Adaptive two-degree-of-freedom control of feed drive systems

Feed drive systems are widely used in industrial applications, and many efforts for improving their precision control have been made thus far. One of the basic approaches for improving the control accuracy of feed drive systems is to design a controller based on the internal model principle, which states that for a control system to track a reference signal without a steady state error, it needs to include a generator of the reference signal. Feed-forward controllers, such as the zero phase error tracking controller (ZPETC) proposed by Tomizuka, are also employed for improving control performance. However, prior knowledge of plant dynamics and/or reference signal properties is required for both the internal model principle and the feed-forward controller based designs. For precision control, plant dynamics should be identified in real time because feed drive dynamics are affected by varying conditions, such as frictional and thermal effects. This paper presents a new type of adaptive control for arbitrary reference tracking, which requires neither plant dynamics nor reference signal properties for controller design.
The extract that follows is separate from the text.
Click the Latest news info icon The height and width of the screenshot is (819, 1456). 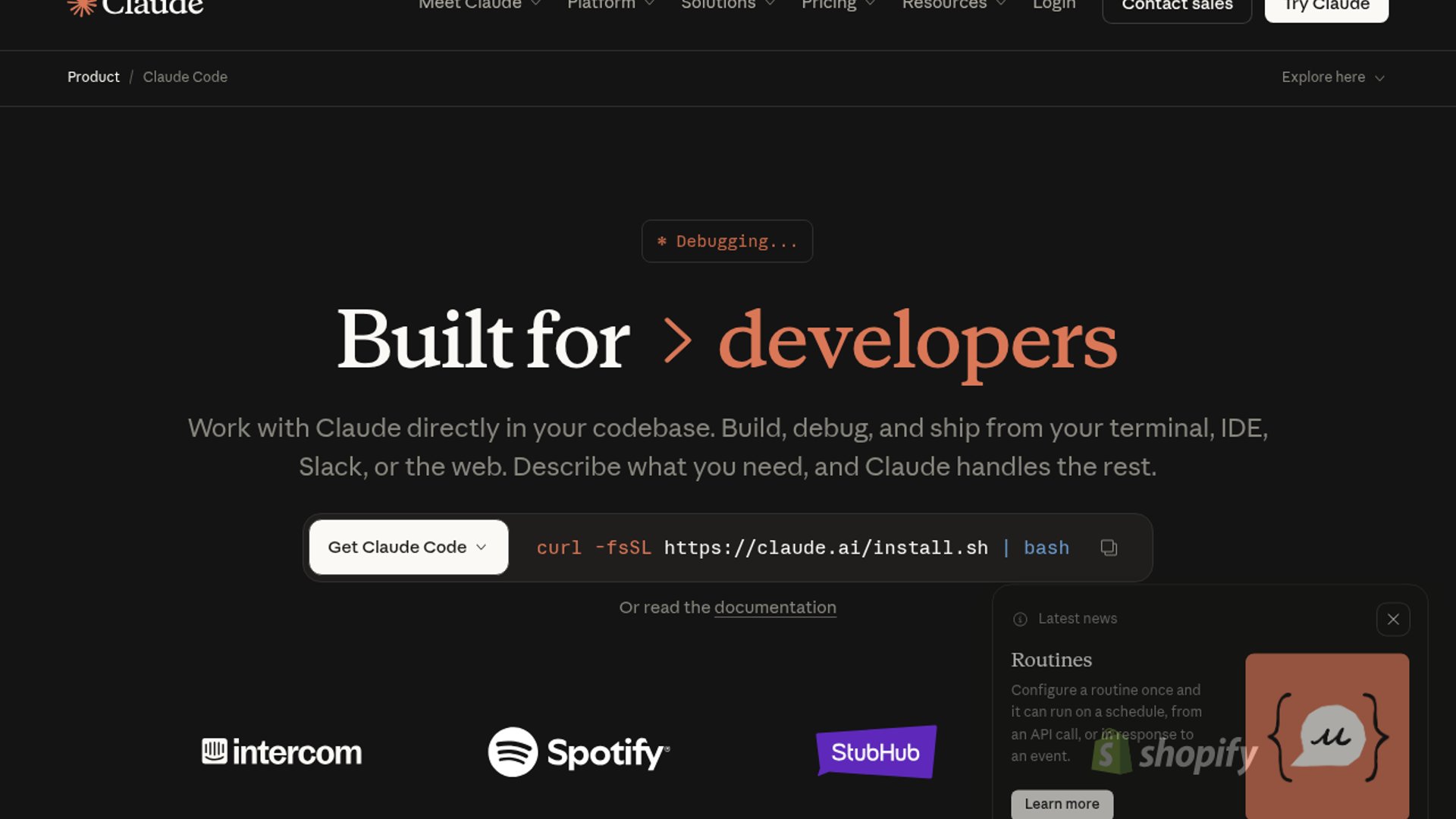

This type of controller can also reduce the effect of unknown disturbances. The control system is designed using a discrete-time plant model and consists of adaptive feed-forward and feedback controllers. This design is then applied to a feed drive system with a ball screw drive. The effectiveness of the proposed design is demonstrated by simulation and experimental results, which was obtained by applying the proposed control system to an unknown reference signal whose property is varied during control.